What do you think?
People ask us what we think. We ask others what they think. And sometimes, a similar question and topic comes up over and over. It happened to me recently. I saw a pattern. The topic was similar to what had been brought up several times in recent months. I wasn’t offended. I think the person genuinely wanted to know what I thought. But I also knew he already knew what he thought. I wasn’t sure the invitation to dialogue was to engage or agree.
Either way, I was going to focus on the engaging aspect, even if it wasn’t reciprocal. Mostly, it reminded me of how we generally reach out to others to share ideas and opinions. We need each other. We need truth checks. We need the process of exploring together. We need the discipline and respect and humility dialogue requires. We need to be less focused on the result and more committed to the person and process.
But sometimes, more is required. Sometimes, I wonder if the process I’m being invited into needs a little clarification. If it’s someone I have a respectful relationship with, I might try to ask some questions that help the person determine why they keep revisiting the same topics. I’ve found it sounds something like this in today’s culture of anger and frustration with people who are different than us.

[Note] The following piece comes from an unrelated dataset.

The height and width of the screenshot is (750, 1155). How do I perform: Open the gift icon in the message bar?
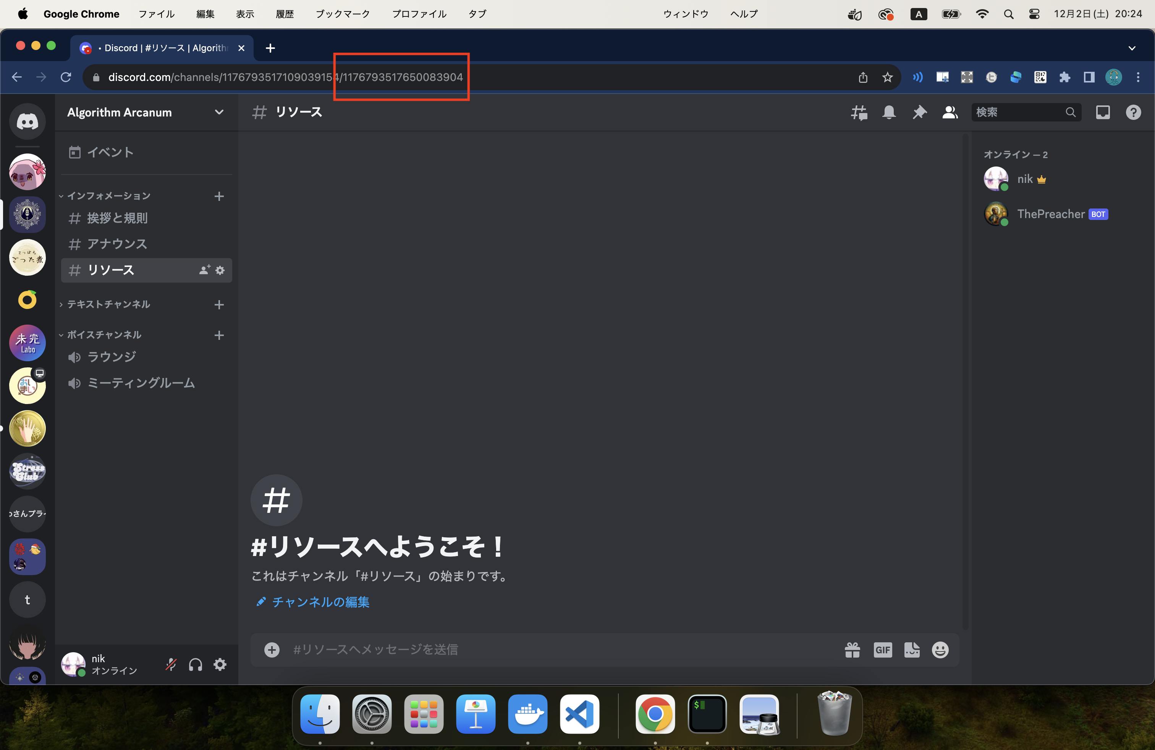click(853, 650)
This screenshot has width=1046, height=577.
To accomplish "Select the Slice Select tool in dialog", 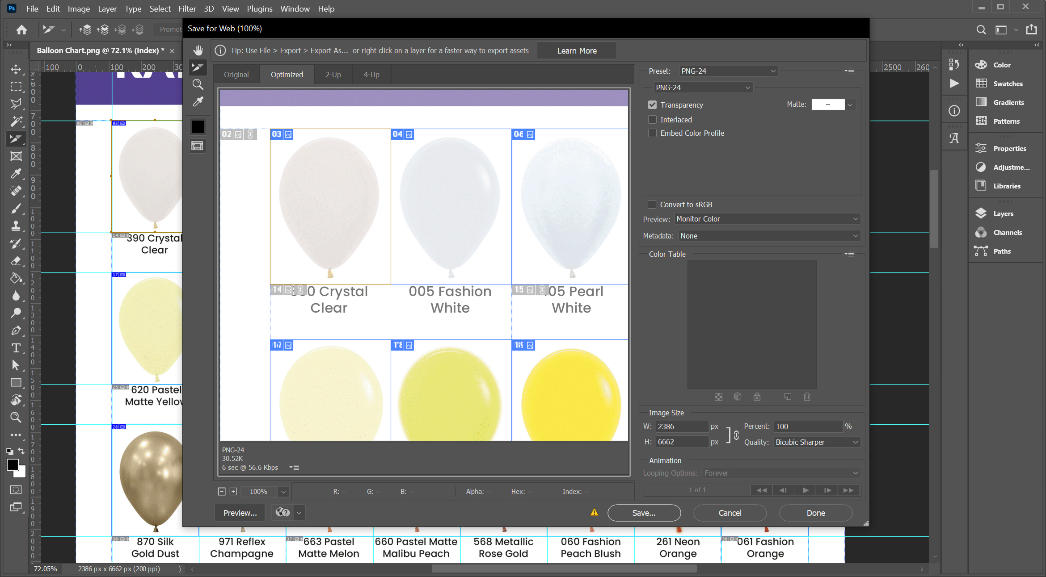I will (x=198, y=67).
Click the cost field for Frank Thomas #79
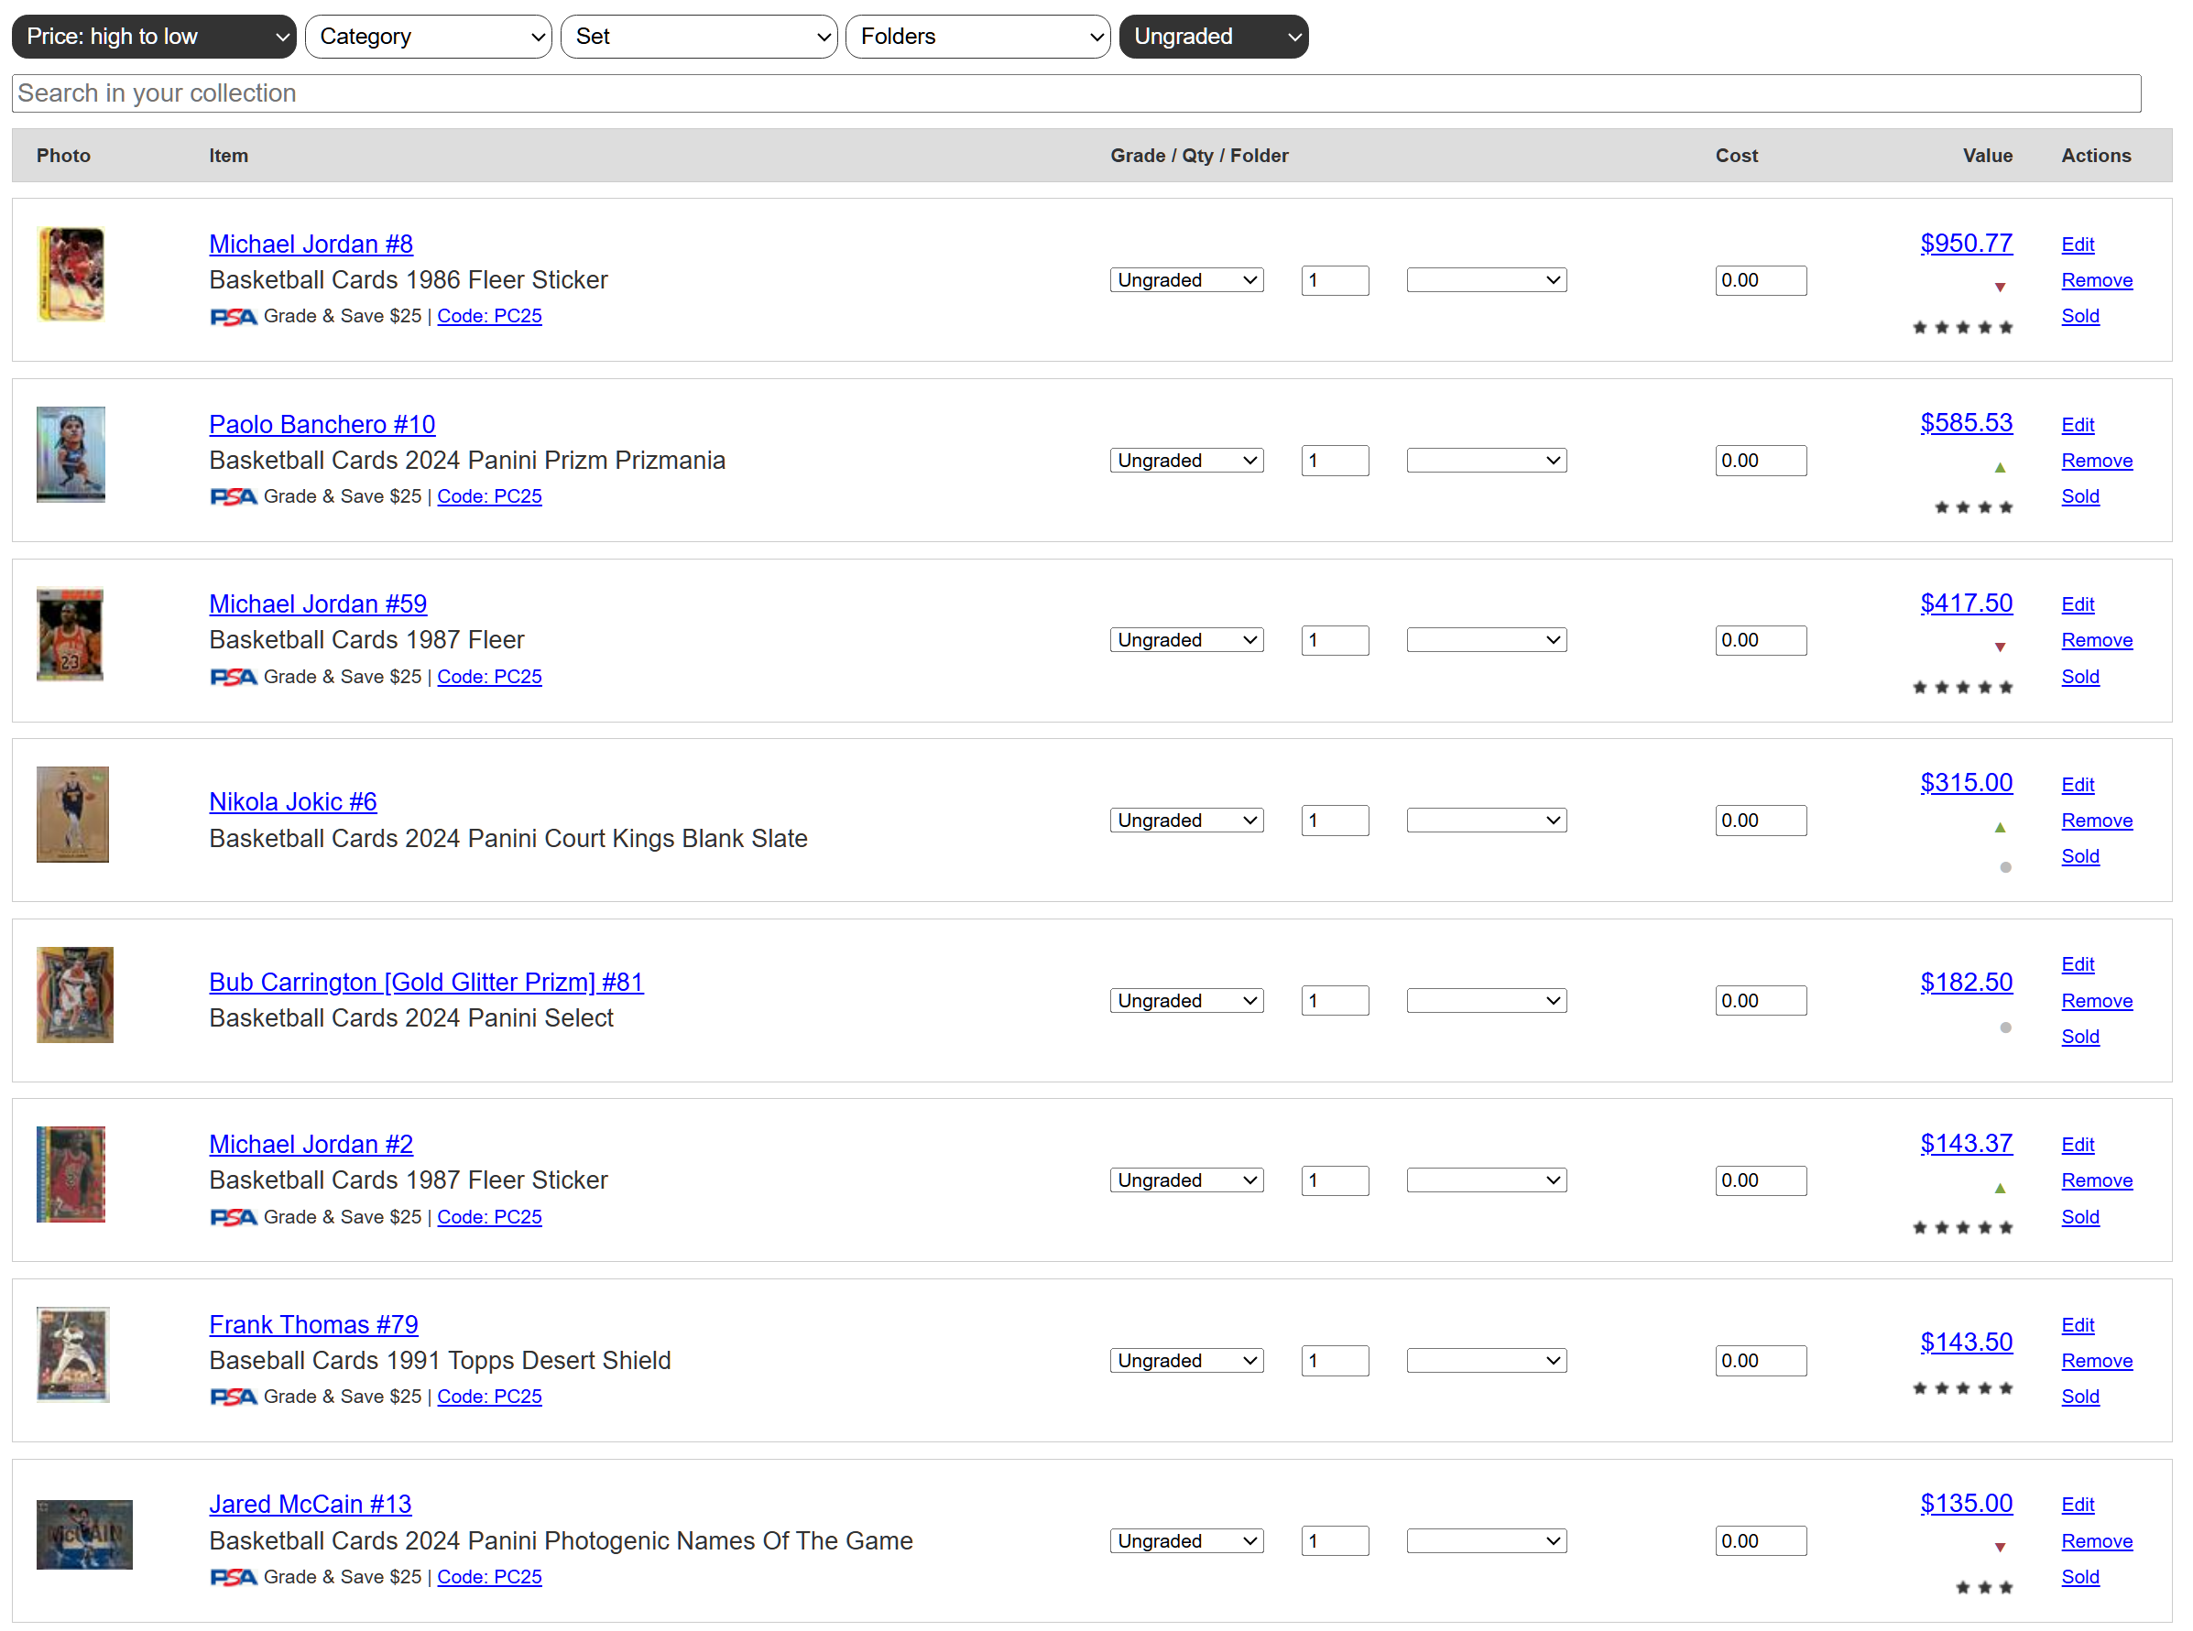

Is this something you are passionate about? Are you living it out because of that passion? Or is it something you mainly talk about and are figuring out how to apply? Or, do you find yourself spending more time complaining about how everyone else isn’t doing things the right way, because it frustrates your passion or sense of justice, and you can’t seem to reconcile what you believe and want to what is your experience or reality? Are you speaking to yourself as much as (or more than) you are speaking to others about these things, and in the same tone?
And guess what that last question means? It reflects right back on me and my motivation for even asking that question and others. That’s the process of healthy interactions that engage and don’t just affirm. We are honest and humble. It’s less about projecting and more about reflecting. It’s less about me and more about we, less him/her and more about us.
It’s less about calling out others and more about encouraging each of us to ask ourselves the same questions and challenges we present to others—then responding with honesty and humility. It’s not as much about what we think as who we are.